Fakat meselenin Çevik Bir’in şahsi kariyerini aşan bir önemi olduğunu iddia edebiliriz. Türkiye’nin Afrika’ya dönük ilgisinin bu operasyondan sonra aşağıda anlatacağımız şekilde bir anda belirivermesi bir rastlantıdan mı ibaret? Türkiye’nin bugün Somali’de en etkili unsur haline gelmesi bu soruya hayır cevabı vermek için yeterli.
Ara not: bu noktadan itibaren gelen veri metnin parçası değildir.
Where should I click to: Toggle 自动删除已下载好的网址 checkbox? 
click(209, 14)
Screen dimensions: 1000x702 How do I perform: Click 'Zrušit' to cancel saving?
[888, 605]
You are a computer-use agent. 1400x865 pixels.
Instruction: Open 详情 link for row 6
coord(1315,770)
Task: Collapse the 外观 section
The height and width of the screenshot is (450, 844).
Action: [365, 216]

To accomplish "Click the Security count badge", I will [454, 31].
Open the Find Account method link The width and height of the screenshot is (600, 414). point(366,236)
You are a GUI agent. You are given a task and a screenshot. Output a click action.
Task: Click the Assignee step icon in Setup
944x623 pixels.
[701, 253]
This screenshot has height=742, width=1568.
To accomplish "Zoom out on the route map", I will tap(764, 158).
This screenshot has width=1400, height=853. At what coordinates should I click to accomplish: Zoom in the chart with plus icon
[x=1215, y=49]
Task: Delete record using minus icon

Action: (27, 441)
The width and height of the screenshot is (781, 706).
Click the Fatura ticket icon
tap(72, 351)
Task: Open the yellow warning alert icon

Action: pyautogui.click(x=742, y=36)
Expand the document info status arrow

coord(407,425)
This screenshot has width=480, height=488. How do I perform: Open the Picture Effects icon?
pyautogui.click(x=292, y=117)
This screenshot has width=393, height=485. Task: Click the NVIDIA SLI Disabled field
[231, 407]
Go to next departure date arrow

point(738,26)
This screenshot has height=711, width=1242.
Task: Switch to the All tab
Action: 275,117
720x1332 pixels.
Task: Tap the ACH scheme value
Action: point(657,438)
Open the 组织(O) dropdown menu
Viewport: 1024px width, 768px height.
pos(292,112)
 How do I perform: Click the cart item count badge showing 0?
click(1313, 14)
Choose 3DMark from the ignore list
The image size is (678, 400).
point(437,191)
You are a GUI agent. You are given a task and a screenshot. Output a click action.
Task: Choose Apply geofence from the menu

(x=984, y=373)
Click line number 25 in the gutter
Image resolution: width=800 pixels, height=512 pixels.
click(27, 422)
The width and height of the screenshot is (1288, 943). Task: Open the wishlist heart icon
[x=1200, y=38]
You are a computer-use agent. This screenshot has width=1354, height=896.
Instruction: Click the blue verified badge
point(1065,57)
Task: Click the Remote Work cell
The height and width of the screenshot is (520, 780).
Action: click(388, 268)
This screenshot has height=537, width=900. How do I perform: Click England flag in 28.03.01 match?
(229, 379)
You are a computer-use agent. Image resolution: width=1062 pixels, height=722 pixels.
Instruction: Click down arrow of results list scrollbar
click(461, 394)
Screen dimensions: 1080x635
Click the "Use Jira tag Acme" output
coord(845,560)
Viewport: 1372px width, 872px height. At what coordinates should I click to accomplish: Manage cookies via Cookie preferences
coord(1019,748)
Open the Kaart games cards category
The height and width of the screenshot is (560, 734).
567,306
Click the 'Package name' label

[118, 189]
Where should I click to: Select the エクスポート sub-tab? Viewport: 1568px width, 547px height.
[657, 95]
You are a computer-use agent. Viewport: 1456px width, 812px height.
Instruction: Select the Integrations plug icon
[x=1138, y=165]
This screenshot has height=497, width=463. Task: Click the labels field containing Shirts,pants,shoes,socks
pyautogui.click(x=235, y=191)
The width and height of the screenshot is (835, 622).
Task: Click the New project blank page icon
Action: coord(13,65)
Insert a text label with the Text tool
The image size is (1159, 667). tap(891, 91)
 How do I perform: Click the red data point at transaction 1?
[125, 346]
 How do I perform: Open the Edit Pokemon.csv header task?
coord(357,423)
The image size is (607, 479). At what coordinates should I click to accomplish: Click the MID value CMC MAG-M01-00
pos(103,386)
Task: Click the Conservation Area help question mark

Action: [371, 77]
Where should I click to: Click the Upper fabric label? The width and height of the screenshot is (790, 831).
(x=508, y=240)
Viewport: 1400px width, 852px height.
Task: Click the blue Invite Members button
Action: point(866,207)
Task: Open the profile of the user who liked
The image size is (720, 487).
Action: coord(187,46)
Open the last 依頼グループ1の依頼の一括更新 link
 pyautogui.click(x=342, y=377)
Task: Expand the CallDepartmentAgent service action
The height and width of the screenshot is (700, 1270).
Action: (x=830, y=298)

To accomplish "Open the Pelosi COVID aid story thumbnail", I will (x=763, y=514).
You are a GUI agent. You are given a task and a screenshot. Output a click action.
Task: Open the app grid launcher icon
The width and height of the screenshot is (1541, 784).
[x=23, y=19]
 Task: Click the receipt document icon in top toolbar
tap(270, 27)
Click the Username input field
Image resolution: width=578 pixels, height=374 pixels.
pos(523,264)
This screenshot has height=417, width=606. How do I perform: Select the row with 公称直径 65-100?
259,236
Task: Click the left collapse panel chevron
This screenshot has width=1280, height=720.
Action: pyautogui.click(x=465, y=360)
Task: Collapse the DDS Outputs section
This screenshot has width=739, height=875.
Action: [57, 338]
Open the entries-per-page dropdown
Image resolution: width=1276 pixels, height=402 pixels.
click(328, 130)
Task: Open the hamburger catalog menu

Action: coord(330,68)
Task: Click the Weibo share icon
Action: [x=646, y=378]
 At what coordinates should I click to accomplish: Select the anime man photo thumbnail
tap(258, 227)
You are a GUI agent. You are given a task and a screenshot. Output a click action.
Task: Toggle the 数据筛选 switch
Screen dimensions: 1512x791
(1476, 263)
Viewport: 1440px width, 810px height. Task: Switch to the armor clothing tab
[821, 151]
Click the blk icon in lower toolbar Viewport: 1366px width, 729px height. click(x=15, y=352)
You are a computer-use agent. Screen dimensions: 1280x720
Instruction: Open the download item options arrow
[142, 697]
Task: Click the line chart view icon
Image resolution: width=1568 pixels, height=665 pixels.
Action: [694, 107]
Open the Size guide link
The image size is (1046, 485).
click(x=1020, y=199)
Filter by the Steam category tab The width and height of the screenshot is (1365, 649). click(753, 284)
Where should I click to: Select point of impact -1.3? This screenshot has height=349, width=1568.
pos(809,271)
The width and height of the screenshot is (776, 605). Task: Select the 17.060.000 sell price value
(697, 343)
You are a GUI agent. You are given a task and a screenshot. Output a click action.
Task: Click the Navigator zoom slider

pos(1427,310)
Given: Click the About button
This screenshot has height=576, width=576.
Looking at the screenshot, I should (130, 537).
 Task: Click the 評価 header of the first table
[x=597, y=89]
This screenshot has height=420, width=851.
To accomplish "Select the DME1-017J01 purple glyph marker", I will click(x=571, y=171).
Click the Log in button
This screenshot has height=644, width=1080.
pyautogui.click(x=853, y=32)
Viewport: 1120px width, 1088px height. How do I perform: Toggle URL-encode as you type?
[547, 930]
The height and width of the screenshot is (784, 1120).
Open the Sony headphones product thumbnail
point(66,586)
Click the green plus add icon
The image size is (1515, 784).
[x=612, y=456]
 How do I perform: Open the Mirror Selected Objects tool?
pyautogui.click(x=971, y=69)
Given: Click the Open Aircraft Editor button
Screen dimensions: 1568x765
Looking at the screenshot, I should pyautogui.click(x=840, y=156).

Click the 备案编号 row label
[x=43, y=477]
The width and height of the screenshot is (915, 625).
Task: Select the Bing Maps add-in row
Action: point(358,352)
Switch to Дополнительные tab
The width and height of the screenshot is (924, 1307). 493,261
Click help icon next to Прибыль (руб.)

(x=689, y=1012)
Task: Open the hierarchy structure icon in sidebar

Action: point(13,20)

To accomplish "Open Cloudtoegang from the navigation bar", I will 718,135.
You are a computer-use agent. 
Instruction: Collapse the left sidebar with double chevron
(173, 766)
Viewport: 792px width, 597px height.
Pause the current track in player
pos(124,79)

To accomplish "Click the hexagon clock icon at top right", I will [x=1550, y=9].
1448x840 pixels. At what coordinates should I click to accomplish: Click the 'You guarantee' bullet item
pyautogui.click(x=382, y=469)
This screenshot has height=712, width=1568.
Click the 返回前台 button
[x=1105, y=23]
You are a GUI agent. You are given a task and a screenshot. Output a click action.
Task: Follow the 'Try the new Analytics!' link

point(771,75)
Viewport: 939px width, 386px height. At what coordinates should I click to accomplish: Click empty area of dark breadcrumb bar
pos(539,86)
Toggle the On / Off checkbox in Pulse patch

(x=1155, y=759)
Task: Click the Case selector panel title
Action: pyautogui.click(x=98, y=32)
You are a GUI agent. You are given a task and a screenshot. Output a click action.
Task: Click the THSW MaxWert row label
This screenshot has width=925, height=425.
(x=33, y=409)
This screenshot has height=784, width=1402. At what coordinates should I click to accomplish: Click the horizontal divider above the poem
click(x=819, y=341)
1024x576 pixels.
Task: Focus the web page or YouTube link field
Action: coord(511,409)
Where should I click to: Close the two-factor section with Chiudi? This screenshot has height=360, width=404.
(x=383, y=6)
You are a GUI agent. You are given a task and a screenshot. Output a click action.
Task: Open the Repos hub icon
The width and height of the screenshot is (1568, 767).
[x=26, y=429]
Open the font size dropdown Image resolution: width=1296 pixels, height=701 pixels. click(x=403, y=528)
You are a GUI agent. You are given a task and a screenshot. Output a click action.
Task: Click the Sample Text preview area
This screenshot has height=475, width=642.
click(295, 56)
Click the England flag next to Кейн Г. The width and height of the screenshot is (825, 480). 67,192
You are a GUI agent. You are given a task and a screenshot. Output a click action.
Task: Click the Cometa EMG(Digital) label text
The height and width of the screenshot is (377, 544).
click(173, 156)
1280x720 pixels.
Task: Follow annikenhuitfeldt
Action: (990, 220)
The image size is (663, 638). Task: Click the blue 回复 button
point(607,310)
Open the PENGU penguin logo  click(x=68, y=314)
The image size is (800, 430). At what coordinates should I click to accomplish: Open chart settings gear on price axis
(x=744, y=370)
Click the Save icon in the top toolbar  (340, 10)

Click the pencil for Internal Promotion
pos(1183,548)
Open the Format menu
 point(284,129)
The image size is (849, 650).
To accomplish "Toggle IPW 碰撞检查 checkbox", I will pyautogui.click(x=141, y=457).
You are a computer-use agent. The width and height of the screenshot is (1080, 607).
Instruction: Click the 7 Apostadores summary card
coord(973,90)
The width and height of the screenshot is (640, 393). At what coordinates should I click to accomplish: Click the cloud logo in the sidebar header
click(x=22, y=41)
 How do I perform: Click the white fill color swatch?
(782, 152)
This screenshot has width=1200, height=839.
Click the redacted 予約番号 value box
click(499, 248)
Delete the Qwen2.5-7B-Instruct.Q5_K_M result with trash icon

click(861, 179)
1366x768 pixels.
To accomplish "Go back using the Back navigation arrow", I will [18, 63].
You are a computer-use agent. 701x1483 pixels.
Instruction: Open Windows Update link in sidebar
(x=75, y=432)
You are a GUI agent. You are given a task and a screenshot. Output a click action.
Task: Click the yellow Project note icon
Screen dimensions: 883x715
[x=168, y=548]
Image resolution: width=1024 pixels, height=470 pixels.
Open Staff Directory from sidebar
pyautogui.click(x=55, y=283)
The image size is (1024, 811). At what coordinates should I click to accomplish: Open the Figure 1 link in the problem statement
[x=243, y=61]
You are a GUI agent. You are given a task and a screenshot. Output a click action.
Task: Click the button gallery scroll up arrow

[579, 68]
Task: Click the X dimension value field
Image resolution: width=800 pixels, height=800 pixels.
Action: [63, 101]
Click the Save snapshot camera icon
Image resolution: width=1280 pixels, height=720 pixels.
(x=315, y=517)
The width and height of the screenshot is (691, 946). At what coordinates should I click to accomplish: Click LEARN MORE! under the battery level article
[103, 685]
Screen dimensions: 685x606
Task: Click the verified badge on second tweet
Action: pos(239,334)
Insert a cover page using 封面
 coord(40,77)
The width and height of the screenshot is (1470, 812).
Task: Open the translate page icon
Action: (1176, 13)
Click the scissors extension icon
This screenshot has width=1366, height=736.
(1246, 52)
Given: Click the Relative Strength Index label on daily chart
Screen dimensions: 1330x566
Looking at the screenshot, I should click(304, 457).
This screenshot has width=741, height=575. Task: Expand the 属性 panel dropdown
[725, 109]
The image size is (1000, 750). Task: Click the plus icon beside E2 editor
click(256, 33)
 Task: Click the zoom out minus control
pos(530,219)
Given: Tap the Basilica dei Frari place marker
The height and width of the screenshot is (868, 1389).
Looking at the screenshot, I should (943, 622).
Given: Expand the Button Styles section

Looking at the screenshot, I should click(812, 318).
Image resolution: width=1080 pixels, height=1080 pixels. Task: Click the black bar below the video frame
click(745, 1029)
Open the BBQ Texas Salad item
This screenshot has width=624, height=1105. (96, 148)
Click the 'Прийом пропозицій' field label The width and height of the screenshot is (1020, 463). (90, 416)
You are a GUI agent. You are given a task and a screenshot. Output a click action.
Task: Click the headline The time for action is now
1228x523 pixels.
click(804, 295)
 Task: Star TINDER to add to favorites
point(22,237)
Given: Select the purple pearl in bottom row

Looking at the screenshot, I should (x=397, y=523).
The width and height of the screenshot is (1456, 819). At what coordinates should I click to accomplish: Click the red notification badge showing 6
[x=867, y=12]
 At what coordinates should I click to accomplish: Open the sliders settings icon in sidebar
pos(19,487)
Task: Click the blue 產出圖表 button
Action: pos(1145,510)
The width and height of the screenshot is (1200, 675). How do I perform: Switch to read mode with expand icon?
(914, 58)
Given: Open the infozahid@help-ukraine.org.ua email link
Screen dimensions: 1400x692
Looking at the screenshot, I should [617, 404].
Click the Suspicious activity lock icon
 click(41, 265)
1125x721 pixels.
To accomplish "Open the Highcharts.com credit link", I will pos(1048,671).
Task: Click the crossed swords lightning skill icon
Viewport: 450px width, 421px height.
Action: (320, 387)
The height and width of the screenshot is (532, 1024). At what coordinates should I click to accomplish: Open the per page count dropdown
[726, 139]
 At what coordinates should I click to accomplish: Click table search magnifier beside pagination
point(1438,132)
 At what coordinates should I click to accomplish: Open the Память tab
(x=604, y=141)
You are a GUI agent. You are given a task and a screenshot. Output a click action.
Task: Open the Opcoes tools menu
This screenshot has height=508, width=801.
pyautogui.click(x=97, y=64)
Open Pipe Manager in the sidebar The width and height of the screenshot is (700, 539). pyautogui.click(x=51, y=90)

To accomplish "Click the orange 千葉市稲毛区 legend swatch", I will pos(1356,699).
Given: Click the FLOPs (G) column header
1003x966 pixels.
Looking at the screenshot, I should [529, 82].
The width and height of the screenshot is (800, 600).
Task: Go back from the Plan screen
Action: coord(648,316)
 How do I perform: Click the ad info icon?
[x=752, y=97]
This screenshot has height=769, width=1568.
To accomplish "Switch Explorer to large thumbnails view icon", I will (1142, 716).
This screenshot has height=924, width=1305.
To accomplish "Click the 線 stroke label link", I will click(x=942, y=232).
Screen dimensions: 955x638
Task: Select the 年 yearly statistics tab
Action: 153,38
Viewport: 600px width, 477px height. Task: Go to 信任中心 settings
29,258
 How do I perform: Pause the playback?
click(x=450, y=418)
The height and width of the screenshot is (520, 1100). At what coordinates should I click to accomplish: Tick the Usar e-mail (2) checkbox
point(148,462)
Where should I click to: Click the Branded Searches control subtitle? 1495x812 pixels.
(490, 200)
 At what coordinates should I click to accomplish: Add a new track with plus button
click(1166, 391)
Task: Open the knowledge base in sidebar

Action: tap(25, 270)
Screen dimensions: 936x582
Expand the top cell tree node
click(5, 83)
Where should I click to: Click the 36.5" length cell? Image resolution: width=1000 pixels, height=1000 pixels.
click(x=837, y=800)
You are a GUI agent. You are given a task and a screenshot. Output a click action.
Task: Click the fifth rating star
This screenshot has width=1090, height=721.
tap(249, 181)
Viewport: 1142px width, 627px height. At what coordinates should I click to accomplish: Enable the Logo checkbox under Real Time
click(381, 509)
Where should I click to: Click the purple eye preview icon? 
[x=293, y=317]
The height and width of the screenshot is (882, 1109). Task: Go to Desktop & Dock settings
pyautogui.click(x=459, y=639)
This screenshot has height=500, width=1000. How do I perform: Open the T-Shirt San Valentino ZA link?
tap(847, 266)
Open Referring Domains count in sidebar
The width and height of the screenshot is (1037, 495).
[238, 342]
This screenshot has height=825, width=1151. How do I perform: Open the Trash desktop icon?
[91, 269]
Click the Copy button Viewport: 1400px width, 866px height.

Türkiye’nin eski Osmanlı coğrafyası ve müslüman dünya üzerinde yumuşak güç potansiyeline sahip olduğu yönündeki Yeni Osmanlıcı dış politika tezi düpedüz Amerikan icadıdır. Türk islamcısı bu tezi ABD’nin gösterdiği yere bakarak öğrenmiştir: Somali’ye, Bosna’ya, Afganistan’a. Yeni Osmanlıcılık Türk - Amerikan ortak yapımı bir ideolojidir.
Bir sosyal demokrat teorisyen
1990’larda Türkiye kapitalizmi ciddi bir pazar sorunuyla karşı karşıyadır. Son yıllarda hızla büyümüş Türkiye sermaye sınıfı arzu ettiği sıçramayı gerçekleştirmek için bu sorunu halletmek zorundadır. 1996 yılında gümrük birliğine girilmesi bu sorunu belli ölçüde hafifletse de pazar arayışı Türkiye sermaye sınıfının ana gündemlerinden olmaya devam eder. Türkiye burjuvazisi artık kabına sığmamaktadır. İç tüketime dayalı sermaye birikimi onun dişinin kovuğuna yetmez. Yeni pazarlar, sömürülecek yeni ucuz emek olanakları, yeni maceralar arayışındadır.
Afrika devasa büyüklüğü, zengin kaynakları, toplama vurulduğunda devasa bir pazar oluşuyla cezbedicidir. Özal’ın tabiriyle “küçük Amerika” olmaya soyunan Türkiye bu lezzetli pastadan kendine bir pay koparmaya çalışmaya kararlıdır. Ama nasıl?
Yeni Osmanlıcılık fikrinin teorik metinleri nelerdir, diye bir soru sorsak akla ilk gelen Ahmet Davutoğlu'nun “Stratejik Derinlik” kitabı olacaktır. Buna başka islamcıların yazdığı birkaç makale ve kitap daha eklemek mümkün olabilir. Ancak söz konusu Afrika olduğunda, Yeni Osmanlıcılık için de temel bir metin olan bir belgeden bahsetmemiz gerekiyor: Afrika’ya Açılım Eylem Planı.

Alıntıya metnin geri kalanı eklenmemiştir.